14/11/2011
JUVE: "SUBITI DANNI PER 443 MILIONI DI EURO" - Nelle oltre cento pagine del ricorso al Tar del Lazio, il club bianconero evidenzia come "la quantificazione dei danni ingiusti patiti dalla Juventus Football Club s. p. a in conseguenza dell'illecita condotta tenuta dalla F. I. G. C. è pari ad euro 443.725.200". Ecco il dettaglio dei danni denunciati dalla Juventus: 79,1 milioni per la mancata partecipazione alle coppe europee, 60 milioni per le cessioni sottocosto di giocatori svalutati dalla retrocessione in Serie B (secondo il club bianconero, la svendita di Ibrahimovic avrebbe causato 44,7 milioni di mancata plusvalenza), 41,6 milioni di mancati diritti televisivi, 110 milioni di calo di valore del marchio Juve, 20 milioni di danni per il ritardo di due anni nell'edificazione del nuovo stadio di proprietà e 133 milioni circa di calo del titolo azionario bianconero.
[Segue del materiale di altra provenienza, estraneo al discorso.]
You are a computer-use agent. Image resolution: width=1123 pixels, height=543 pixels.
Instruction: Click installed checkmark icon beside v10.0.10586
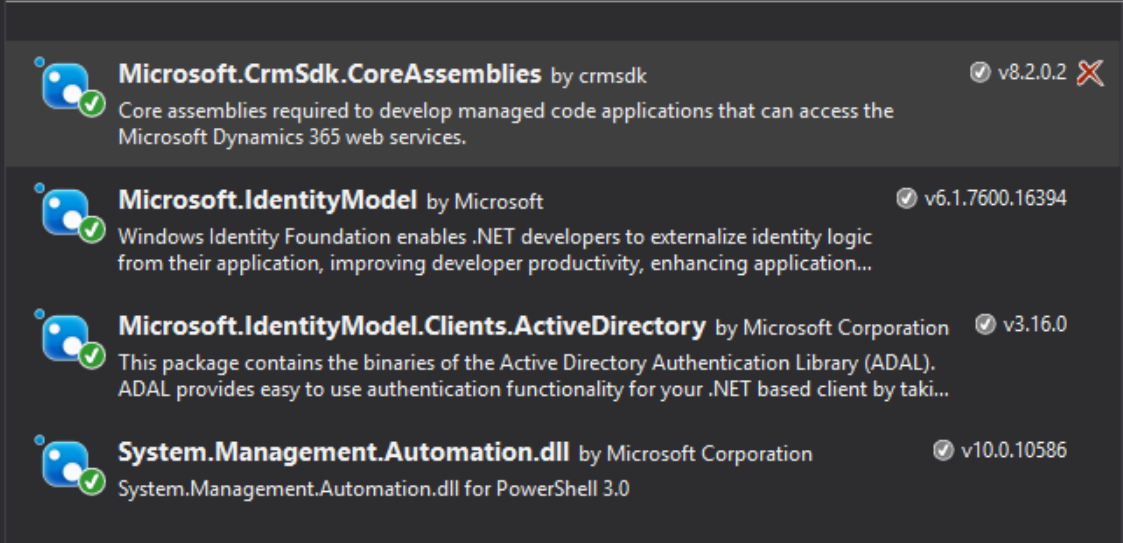(943, 451)
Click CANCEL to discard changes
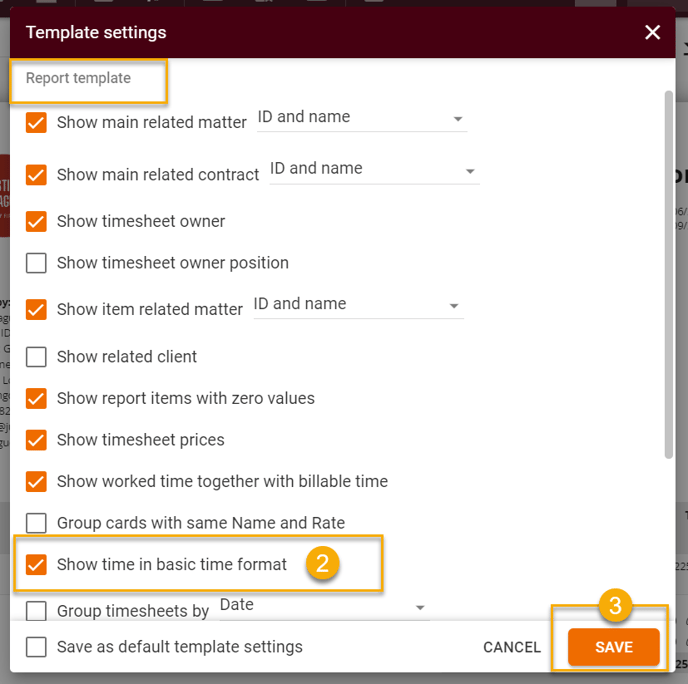This screenshot has height=684, width=688. [x=512, y=647]
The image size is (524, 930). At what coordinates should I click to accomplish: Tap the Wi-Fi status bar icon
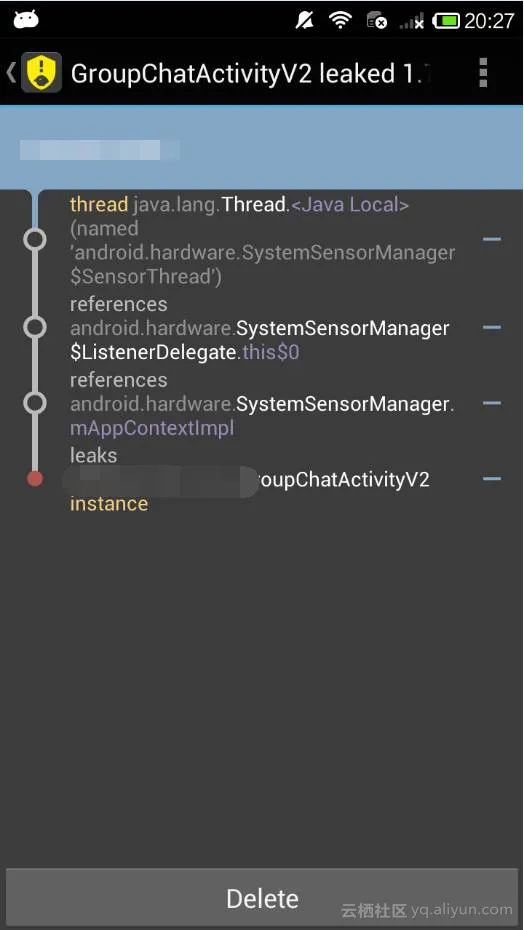(341, 20)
"La mancata partecipazione nella stagione 2006-2007 e nelle successive alle competizioni europee - contesta la Juve al Tar del Lazio -, con conseguenti mancati introiti per premi e sponsorizzazioni, è quantificata in 79.100.000". La Juve sottolinea inoltre come "la perdita di valore dei giocatori inseriti nella prima squadra e la richiesta da parte di alcuni di loro di essere ceduti al fine di poter partecipare con altre società calcistiche alle competizioni sportive più prestigiose ha causato consistenti minusvalenze. Nel dettaglio, "8,6 milioni di euro per la cessione di Vieira, 3,5 milioni di euro per Thuram" e soprattutto 44,7 milioni di euro per la mancata plusvalenza realizzata dalla cessione di Ibrahimovic, "pari alla differenza tra il corrispettivo della cessione del calciatore Ibrahimovic alla Società Football Club Internazionale Milano s. p. a. (24,8 milioni; ndr) ed il corrispettivo della cessione del medesimo calciatore da quest'ultima al Barcellona F. C. (69,5 milioni; ndr)". Inoltre, dalle cessioni di altri importanti componenti della rosa, quali Cannavaro, Zambrotta ed Emerson, la Juve "ha subito un ulteriore danno da mancata prestazione sportiva, che si ritiene di quantificare in circa euro 3,2 milioni".
Una nuova contrazione del fatturato sarebbe stata procurata "dai mancati e/o ridotti introiti derivanti dalla cessione dei diritti televisivi per l'ormai persistente mancanza della Champions League e della costante riduzione dell'attrazione commerciale e delle sponsorizzazioni, che si ritiene di quantificare in euro 41,6 milioni". I danni derivanti dalla perdita di valore del marchio "Juventus" sono "quantificati in euro 110 milioni", quelli derivanti dal ritardo nella costruzione e nell'apertura del nuovo stadio di proprietà avrebbe cagionato "un danno da perdita del margine sugli incassi da vendita dei biglietti, che la Società ricorrente ritiene di quantificare in euro 20 milioni, 10 milioni per ciascuna stagione sportiva di ritardo".
Nel conteggio complessivo dei danni subiti, la Juventus evidenzia inoltre come "il calo del proprio titolo azionario, nei dodici mesi successivi a "Calciopoli 2006", è andato oltre il limite fisiologico del deprezzamento generale, riferito alle società calcistiche quotate in Borsa nel corso degli ultimi anni. In particolare, in seguito alla negligenza della F. I. G. C., la quale ha colpevolmente portato a conoscenza degli organi di stampa solamente le intercettazioni riguardanti la Società ricorrente, il valore del titolo azionario è sceso da euro 2,10 ad euro 1,00". Pertanto, l'ammontare complessivo di questa singola voce "deve essere quantificato in euro 133.025.200".